On sent peut-être rarement à ce point dans l'ensemble des évangiles comme ces échanges entre Jésus et ses interlocuteurs sont vains, sans aucune chance d'aboutir : ils ne parlent pas de la même chose, le mot "Dieu" n'a pas du tout le même sens pour les uns et pour l'autre. Pour Jésus, Dieu, qu'il appelle le Père, est, au-delà de toute autre représentation, et avant même cela, une présence intérieure, et par conséquent une connaissance intime ainsi qu'une évidence en soi, et c'est évidemment à une telle relation qu'il invite ses coreligionnaires, c'est de ce Dieu-là, de ce Père-là, qu'il parle et auquel il essaie d'initier.
Mais pour les autres, Dieu a toujours été considéré comme un être qui leur est extérieur. S'ils le considèrent aussi comme père, c'est alors comme père de leur peuple globalement. Certes ils savent qu'il peut entrer dans une relation plus personnelle avec certains, mais pour eux il s'agit là d'exceptions : les prophètes, les rois ; en aucun cas il ne leur viendrait à l'esprit qu'ils puissent chacune et chacun être l'objet de tels souhaits de la part de YHWH, et encore moins qu'ils puissent être capables d'entrer eux aussi dans une telle relation avec Lui. On pourrait résumer : leur Dieu est essentiellement transcendant et seulement exceptionnellement immanent.
C'est pour cela qu'ils n'ont d'autre horizon, puisqu'ils ont cette chance d'être nés dans ce peuple privilégié, que de s'efforcer de se conformer aux règles qui lui ont été prescrites, et, pensent-ils, cela doit suffire à leur obtenir la vie éternelle.
De nos jours, c'est le même problème que rencontre le christianisme dans nos sociétés dites avancées, pour les mêmes raisons : celui-ci est devenu lui aussi un ensemble de règles à suivre, une morale en somme, dont on ne voit plus trop les raisons d'être, non d'ailleurs qu'on les conteste, au contraire, elles sont devenues une sorte d'évidence qu'on soit croyant ou pas, et dès lors, pourquoi continuer d'adhérer à des rites, dont il faut bien admettre qu'ils ne font pas sens, tant ce Dieu, ce Père, qui pouvait encore être une expérience intérieure des tout premiers chrétiens, une réalité expérimentée personnellement chacune et chacun, est à son tour devenu une abstraction, une pure idée, sans aucune chair, sans aucune réalité tangible.
Cette désaffection s'accompagna dans un premier temps d'une hostilité, normale tant que la norme plus ou moins implicite de la majorité de la société était de rester dans le modèle dominant, mais désormais un tel antagonisme n'a plus vraiment de raison d'être (à part éventuellement du côté de calotins qui refusent encore de se rendre à l'évidence), il ne s'agit plus que de désintérêt et d'indifférence, dont il faut reconnaître qu'ils sont parfaitement légitimes.
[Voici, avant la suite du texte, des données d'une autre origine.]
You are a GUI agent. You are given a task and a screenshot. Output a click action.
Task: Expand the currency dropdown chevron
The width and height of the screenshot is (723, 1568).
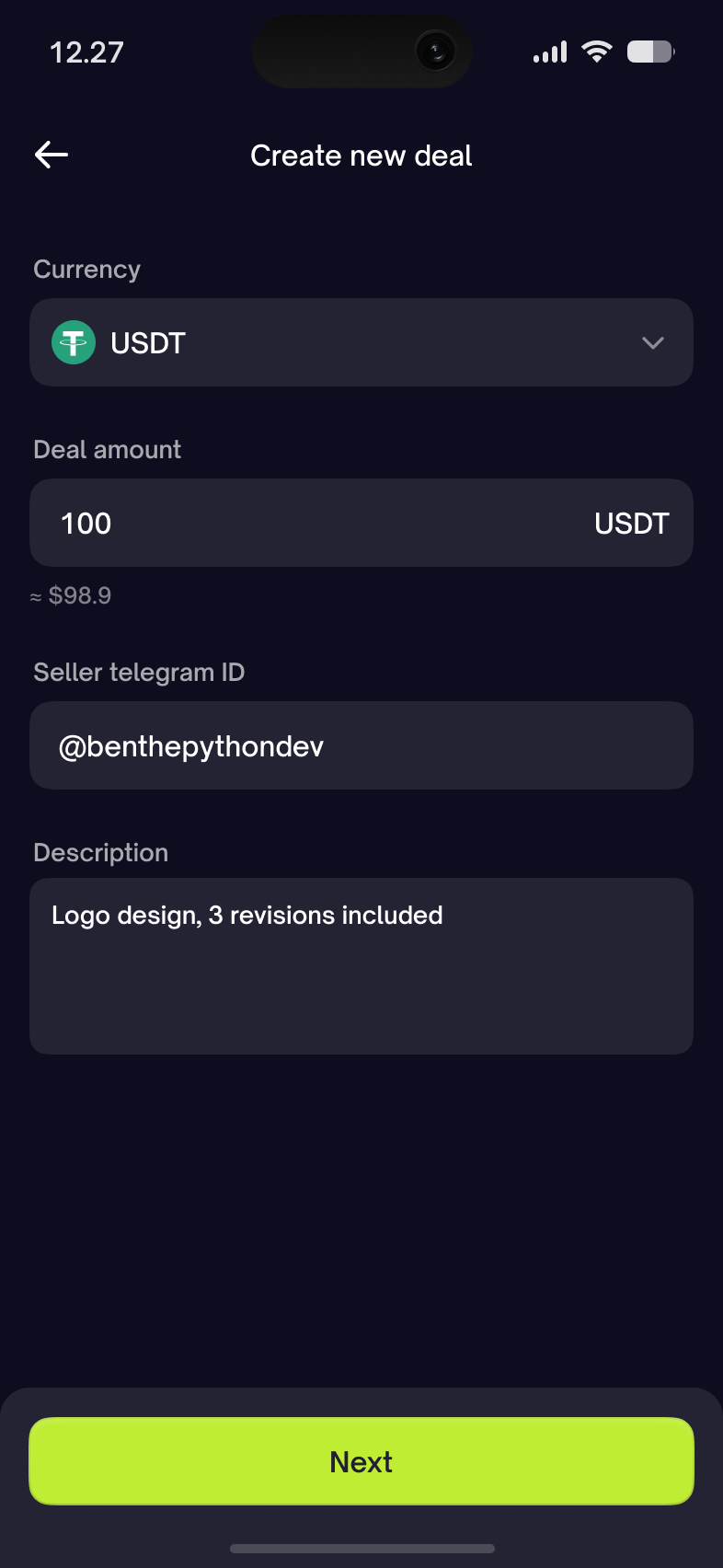653,342
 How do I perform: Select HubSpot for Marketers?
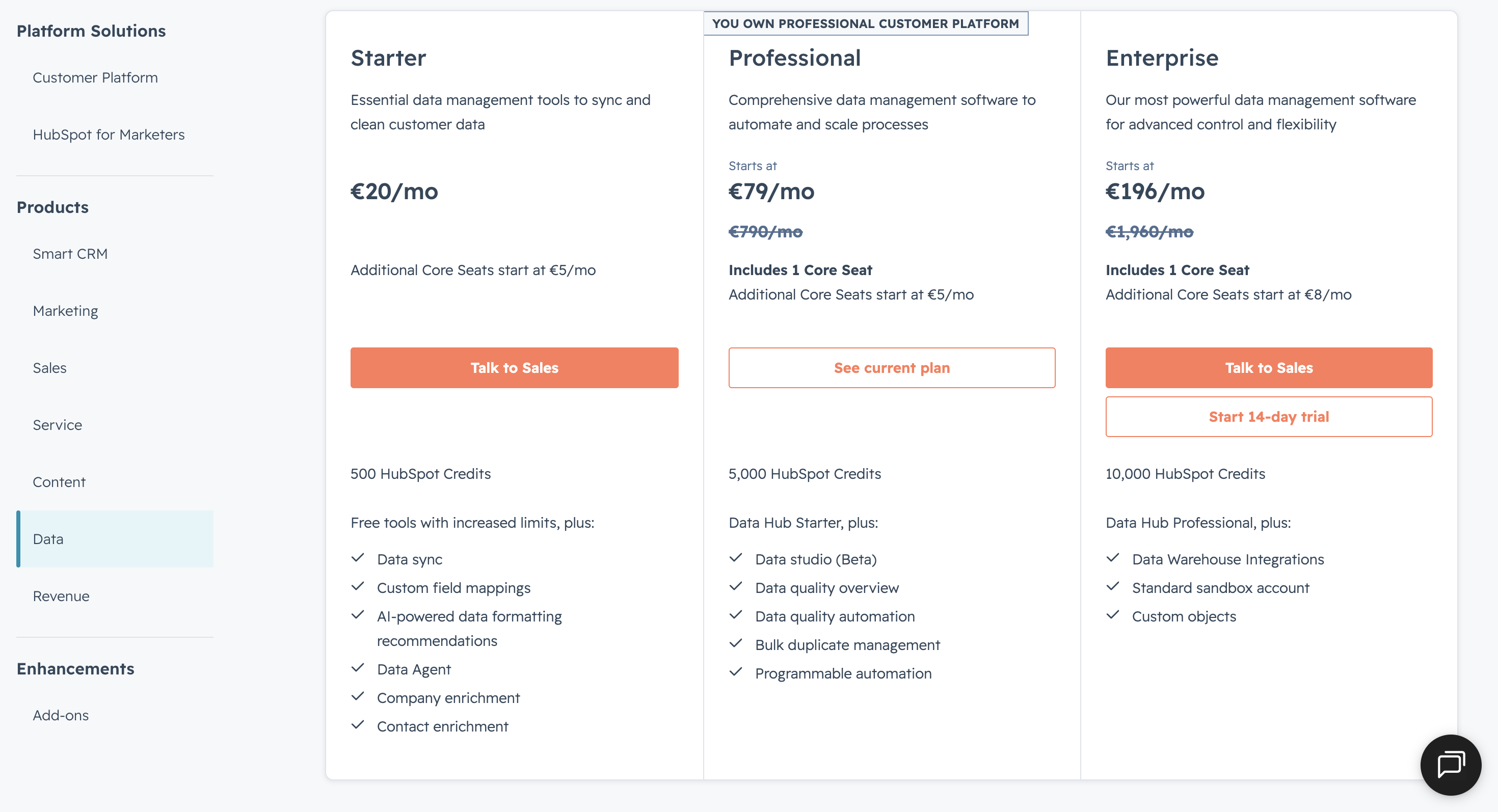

On ne peut forcer personne à s'intéresser à ce qui n'a aucun sens...!
C'est là qu'on peut se demander qui est le pire sourd ? ceux qui ne sont pas sensibles à cette présence intérieure, à ce qu'on peut appeler l'immanence de Dieu, et qui en conséquence logiquement rejettent aussi toute possibilité de son éventuelle transcendance ? ou ceux qui, comme Jésus, ont une expérience de cette immanence, et qui ne comprennent pas que d'autres puissent ne pas être comme eux ? À moins qu'en fait il n'y ait alors simplement pas vraiment le choix, quand on connaît cette réalité, que d'essayer de la communiquer, même si c'est quasi mission impossible, un peu comme dans un autre domaine Galilée ou Copernic et tous les autres qui ont pu révolutionner nos connaissance de notre univers ? juste témoigner pour une postérité, même aussi lointaine ou même parfaitement hypothétique qu'elle puisse sembler ?
Agrandissement : Illustration 1
alors Jésus disait aux Judéens qui avaient cru en lui
« si vous demeurez dans ma parole vous êtes vraiment mes disciples
et vous connaîtrez la vérité et la vérité vous libérera »
ils lui répondirent
« nous sommes semence d'Abraham
et nous n'avons jamais été esclaves de personne
comment dis-tu "vous deviendrez libres" ? »
Jésus leur répondit
« amen ! amen ! je vous dis que
quiconque fait le péché est esclave du péché
et l'esclave ne demeure pas dans la maison pour toujours
le fils demeure pour toujours
si donc le Fils vous libère vous serez réellement libres
je sais que vous êtes semence d'Abraham
mais vous cherchez à me tuer
parce que ma parole ne trouve pas de place en vous
moi je dis ce que j'ai vu d'auprès du Père
et vous alors vous faites ce que vous avez entendu de votre père »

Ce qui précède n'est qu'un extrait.